▶ **Extracted records**
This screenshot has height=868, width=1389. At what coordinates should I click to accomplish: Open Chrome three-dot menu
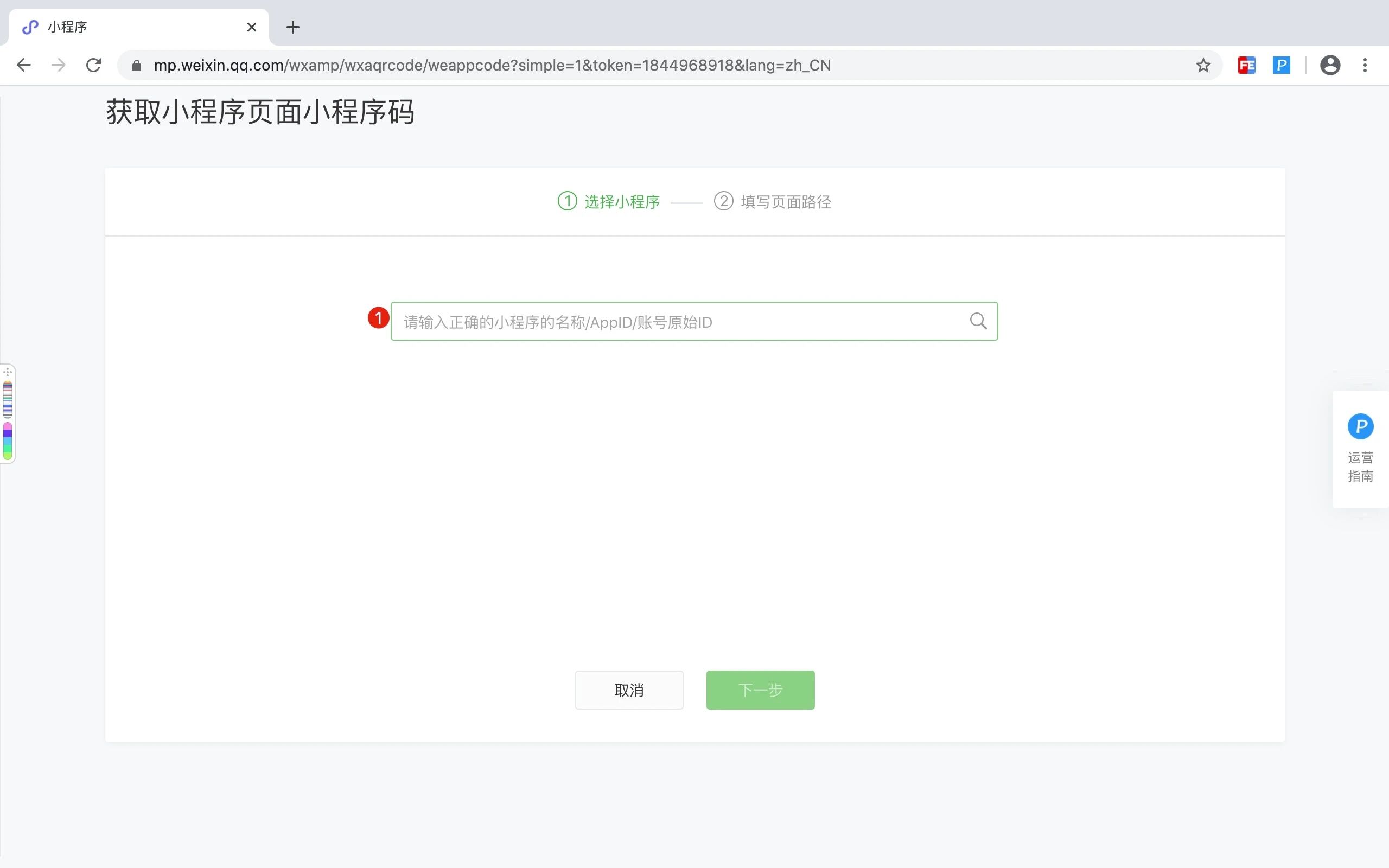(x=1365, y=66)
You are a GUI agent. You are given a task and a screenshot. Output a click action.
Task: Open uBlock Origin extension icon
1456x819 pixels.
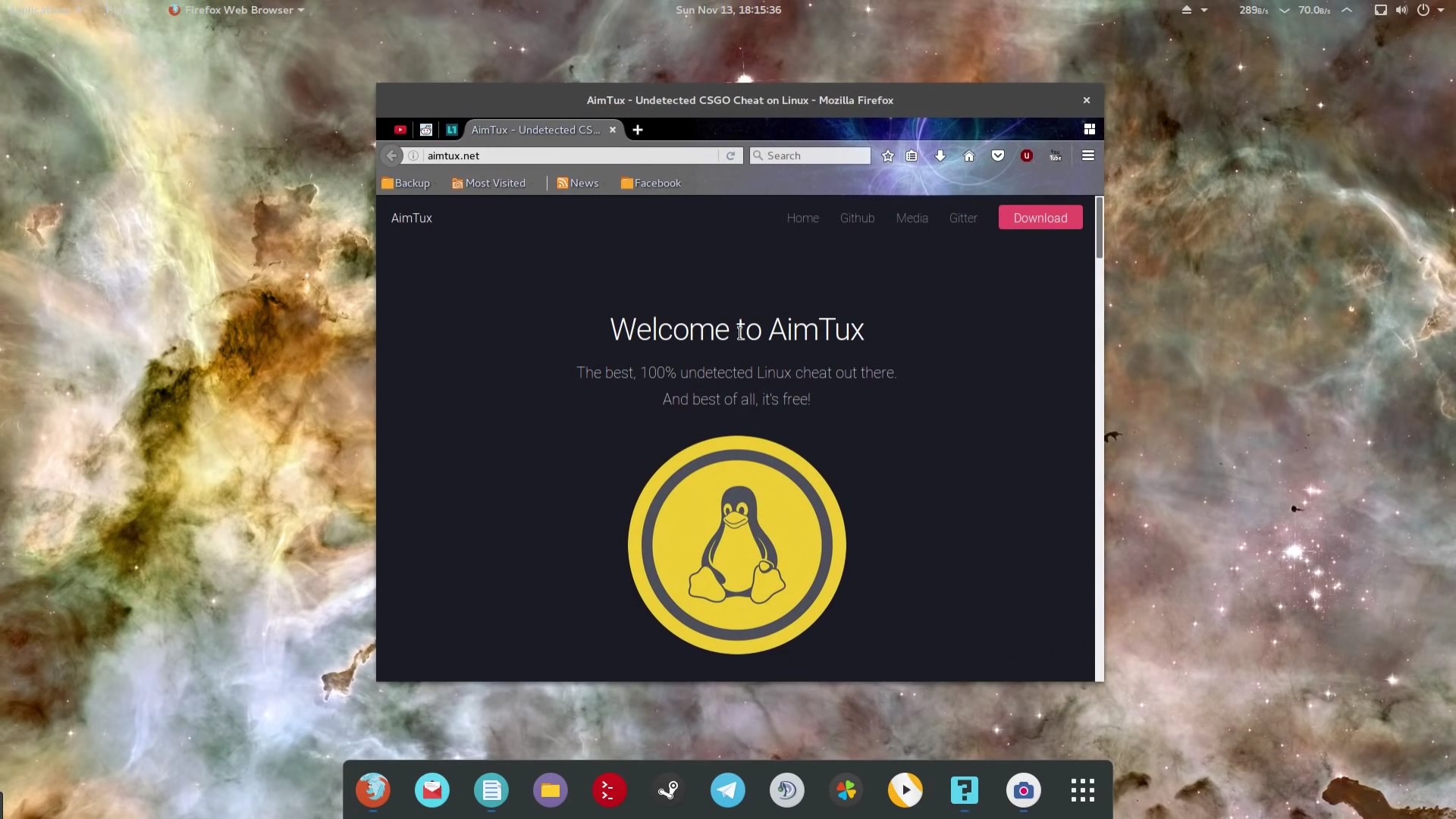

▶ **Assigned task**
Print the listing exactly, pictures excluded.

▶ **Response for this exercise**
This screenshot has height=868, width=1389. At what coordinates should I click to accomplish: Open Chrome three-dot menu
(x=1365, y=66)
You are a GUI agent. You are given a task and a screenshot. Output a click action.
Task: Open uBlock Origin extension icon
1456x819 pixels.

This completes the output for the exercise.